The Kutlesas agonized over their decision to return, weighing the loss of Kutlesa’s annual income of $40,000 and the threat of sniper bullets in Osijek against the love of their country.

In Osijek, Vlasta Kutlesa earns only $150 a month, a pittance by American standards, but three times as much as the average worker there, Kutlesa says.

“Things like TV, nice cars, it’s not life,” says Kutlesa, explaining one reason why he will return to the United States after his trip home.


Another key factor was the destruction of Kutlesa’s hometown of Prijedor in Bosnia, which fell to the Serbs last year.

“I raise up in a Catholic family, but we weren’t crazy religious,” Kutlesa said. “But when they dynamited the church in Prijedor in ethnic cleansing, you feel something so much inside. They destroyed my childhood. I can never go there again.”

In the end, Kutlesa’s patriotism prevailed, only to be foiled by the decline of the Croatian economy.
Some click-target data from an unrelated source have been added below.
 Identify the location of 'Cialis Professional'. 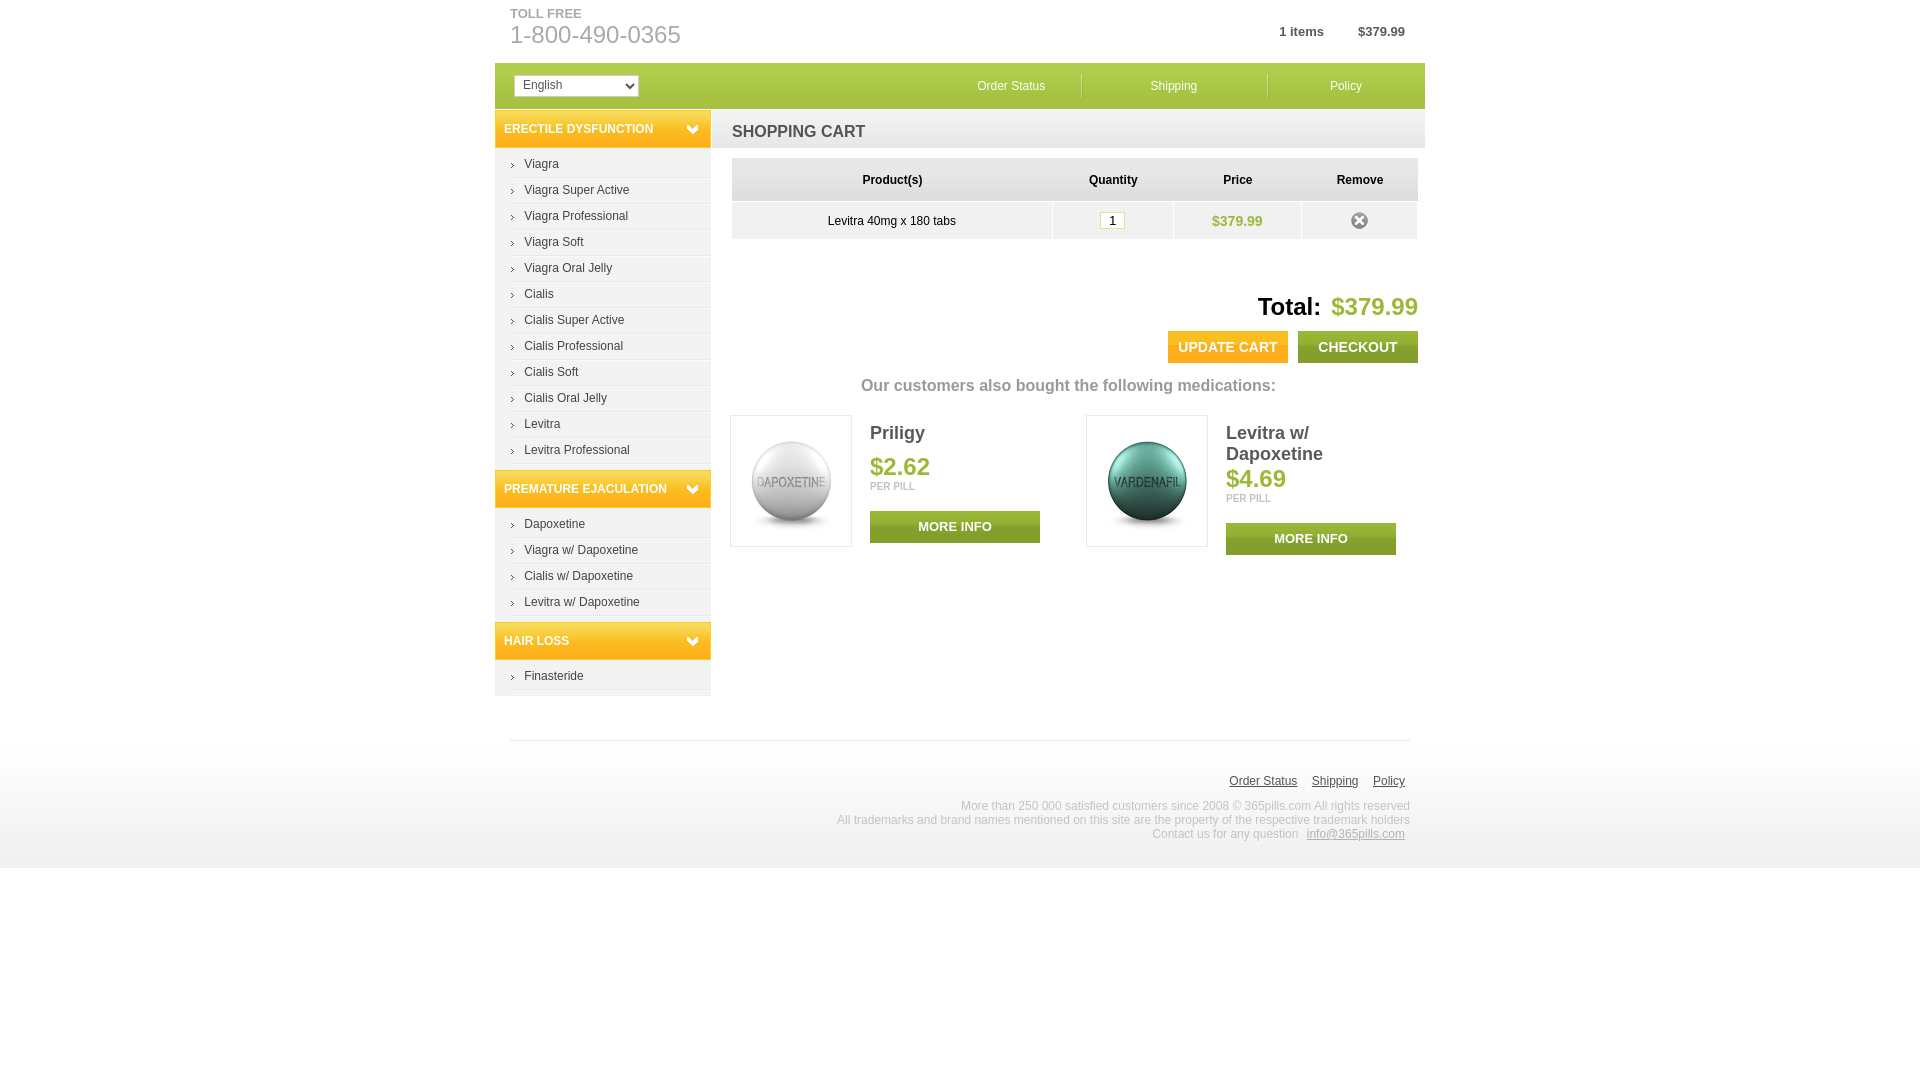
(572, 345).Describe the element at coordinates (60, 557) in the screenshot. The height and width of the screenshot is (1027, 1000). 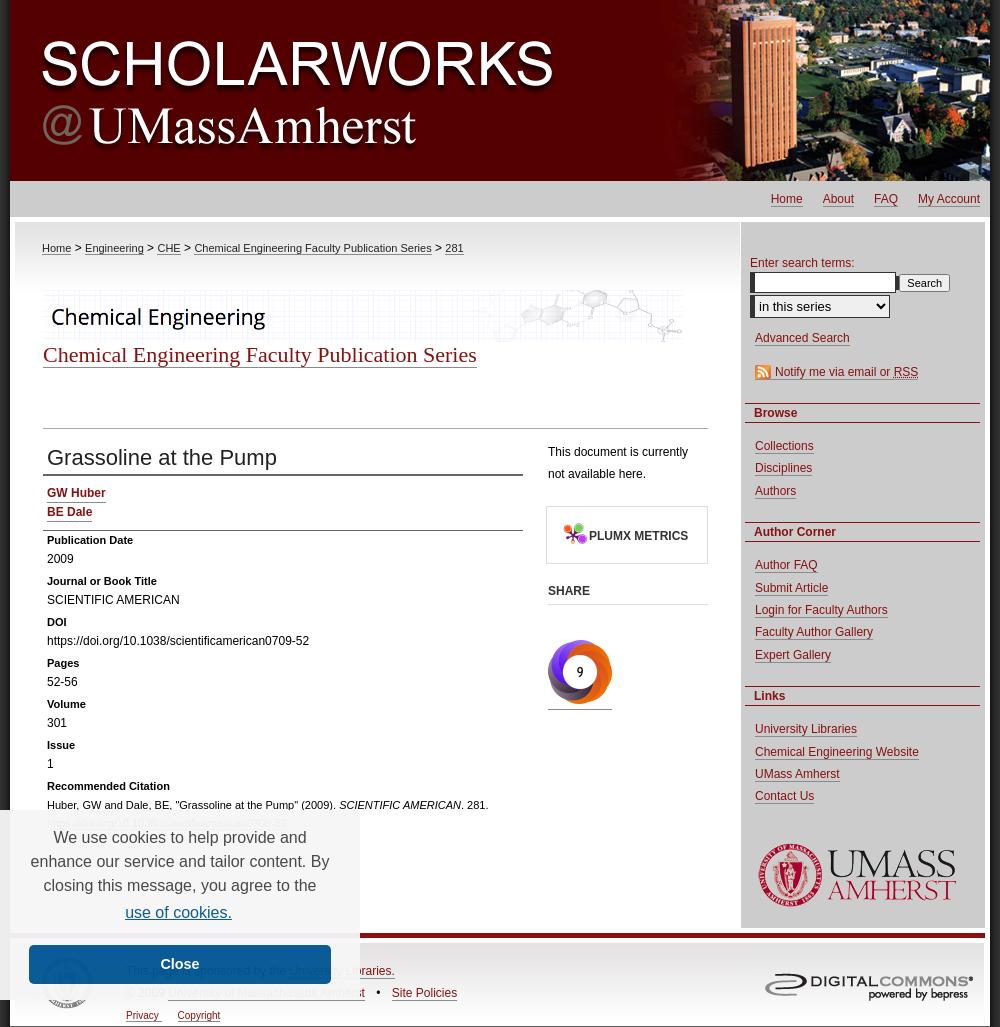
I see `'2009'` at that location.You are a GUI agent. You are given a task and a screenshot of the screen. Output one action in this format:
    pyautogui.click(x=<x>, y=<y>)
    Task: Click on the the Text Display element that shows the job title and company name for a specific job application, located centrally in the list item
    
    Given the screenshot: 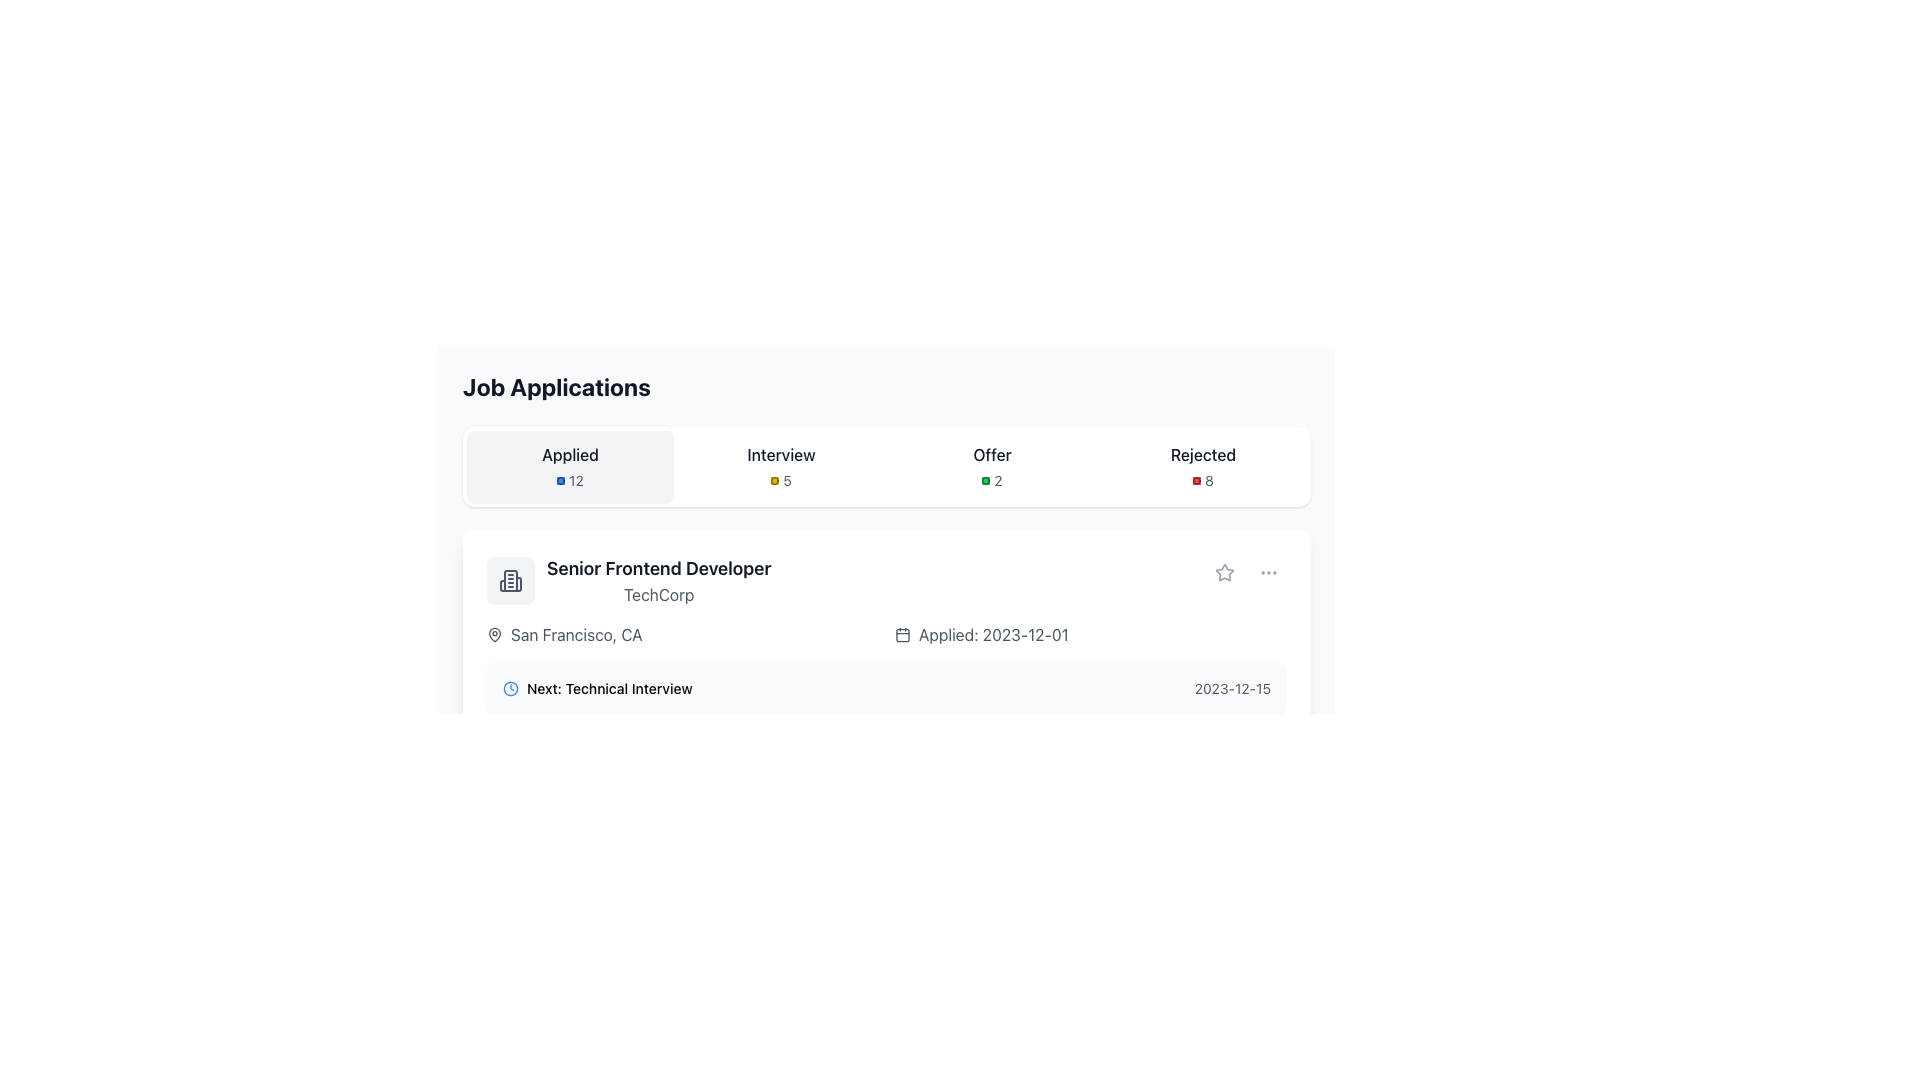 What is the action you would take?
    pyautogui.click(x=659, y=581)
    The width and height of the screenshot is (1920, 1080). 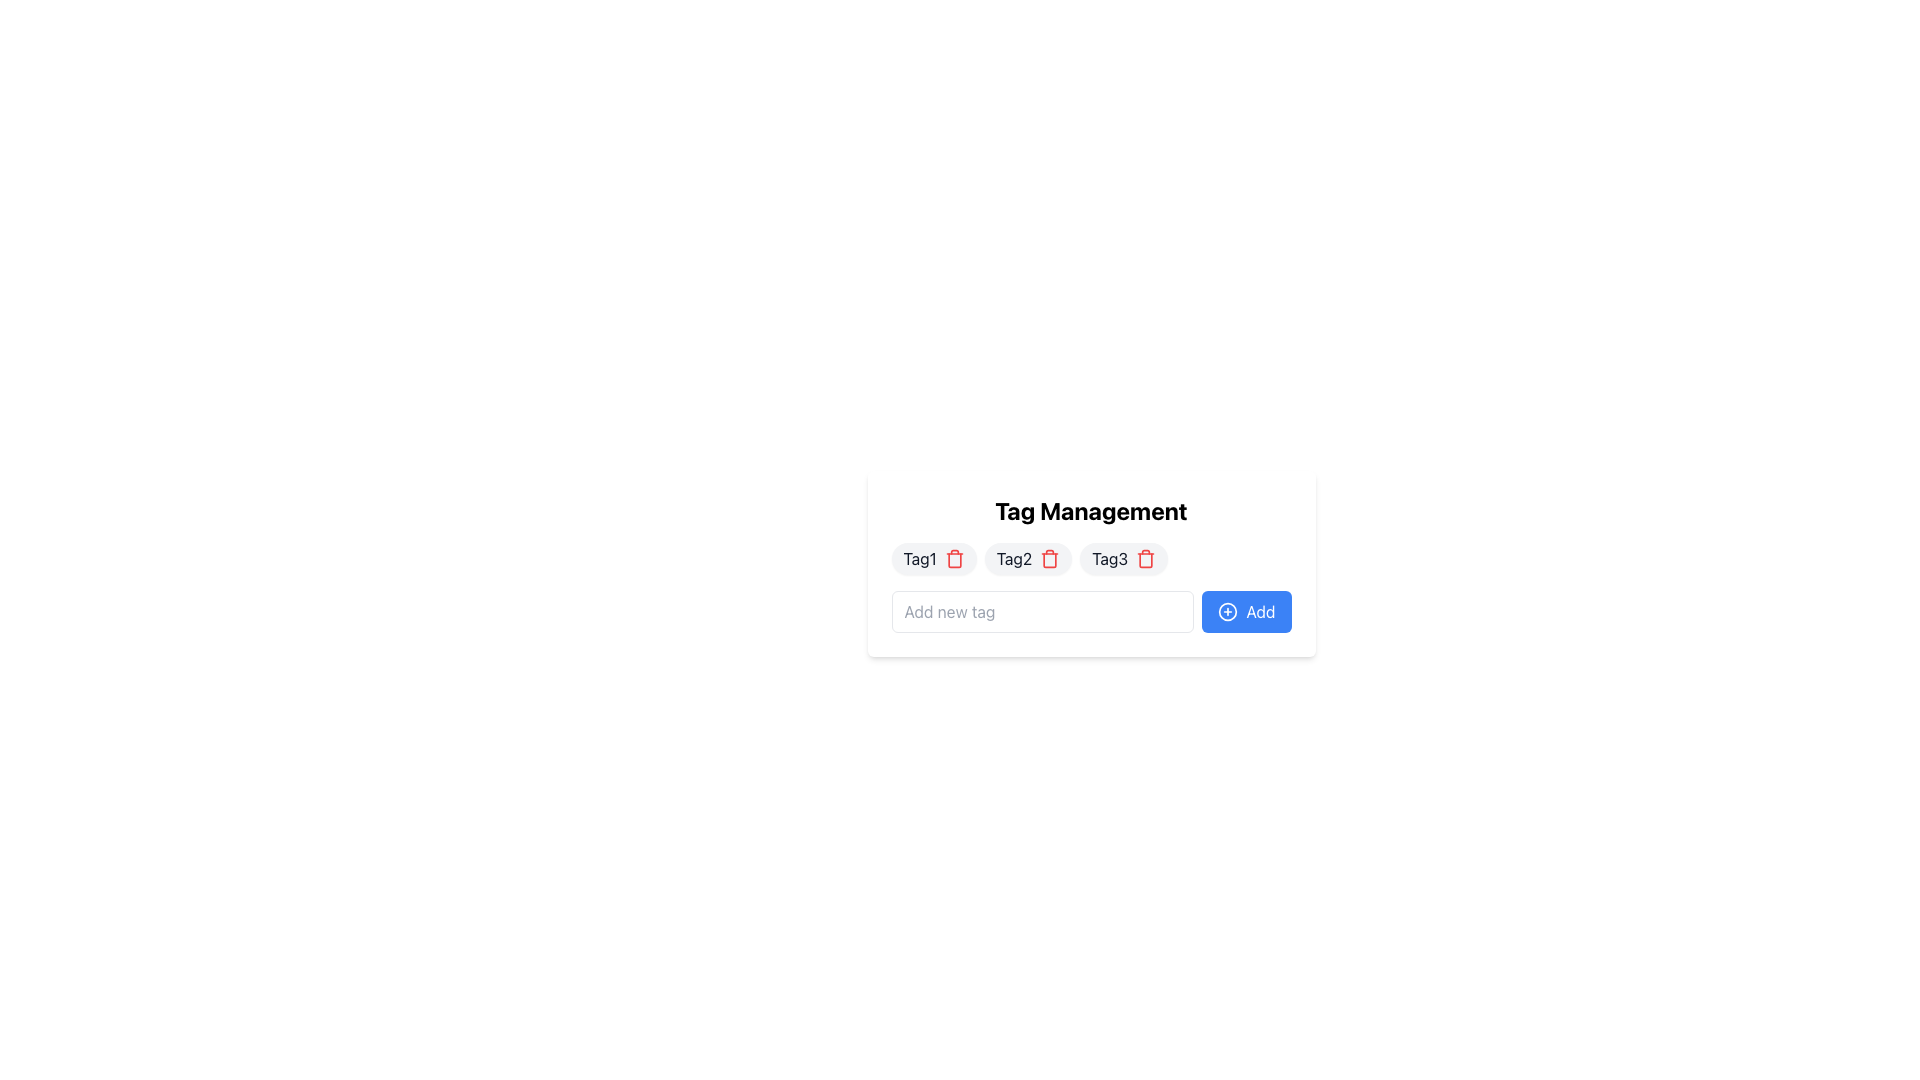 I want to click on the circular '+' icon within the 'Add' button, which is styled with a border and has a blue background, located at the bottom-right corner of the tag management interface, so click(x=1227, y=611).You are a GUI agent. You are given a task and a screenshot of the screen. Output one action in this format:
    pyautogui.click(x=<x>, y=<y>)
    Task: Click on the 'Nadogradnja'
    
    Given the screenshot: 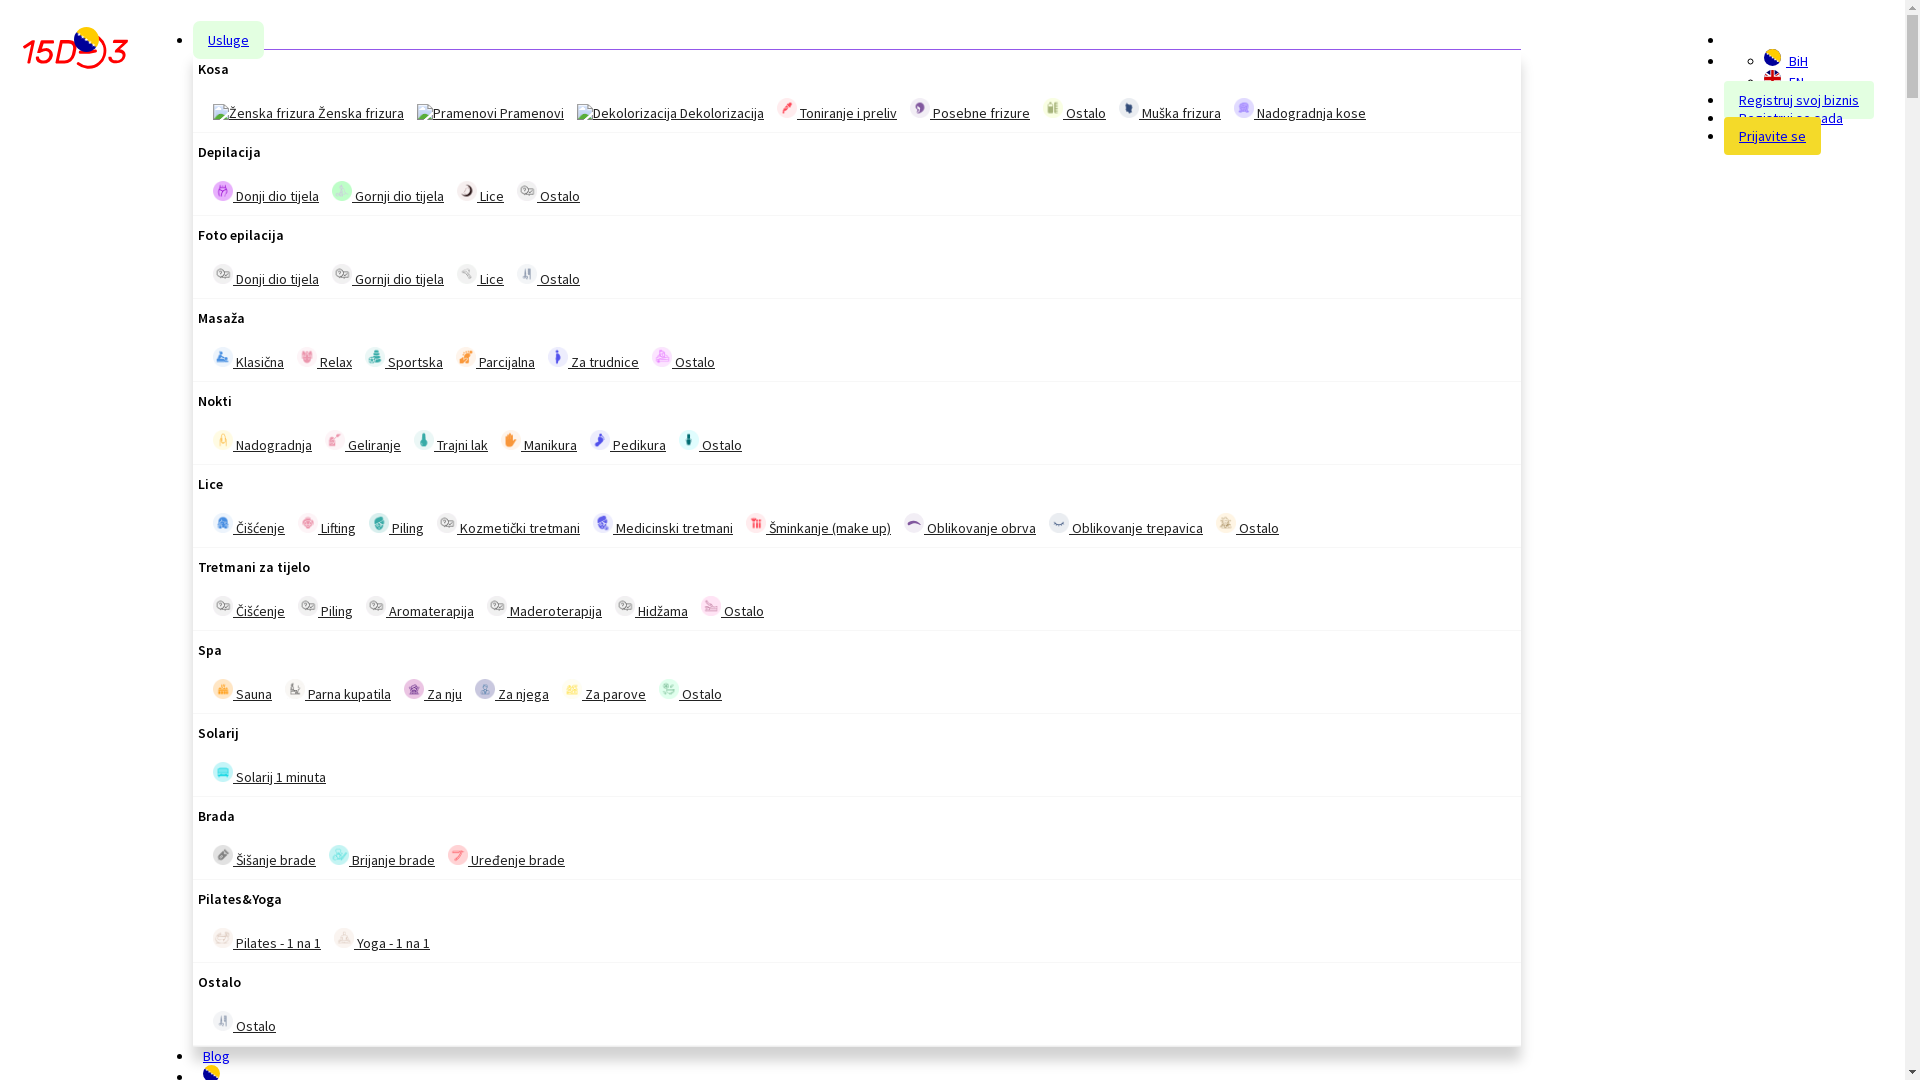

The country’s biggest industry, tourism, brought in only $1 billion last year, compared to $6 billion before the war, a spokeswoman for the Croatian Embassy said. Without the $200 to $500 he wires home every month, his extended family might not survive, Kutlesa says.

Just last week, he had been making hectic arrangements to go home for good, finishing up a one-bedroom addition to a North Hollywood ranch house and giving away some of his possessions, including his 19-inch color TV.

Now, there is no need to rush.

When he boards the plane on May 31 for his visit home, he need only pack a small suitcase. As long as the civil war rages on, the price Kutlesa pays will be measured in loneliness.

“My place on earth is in Croatia. But I have to stay here.”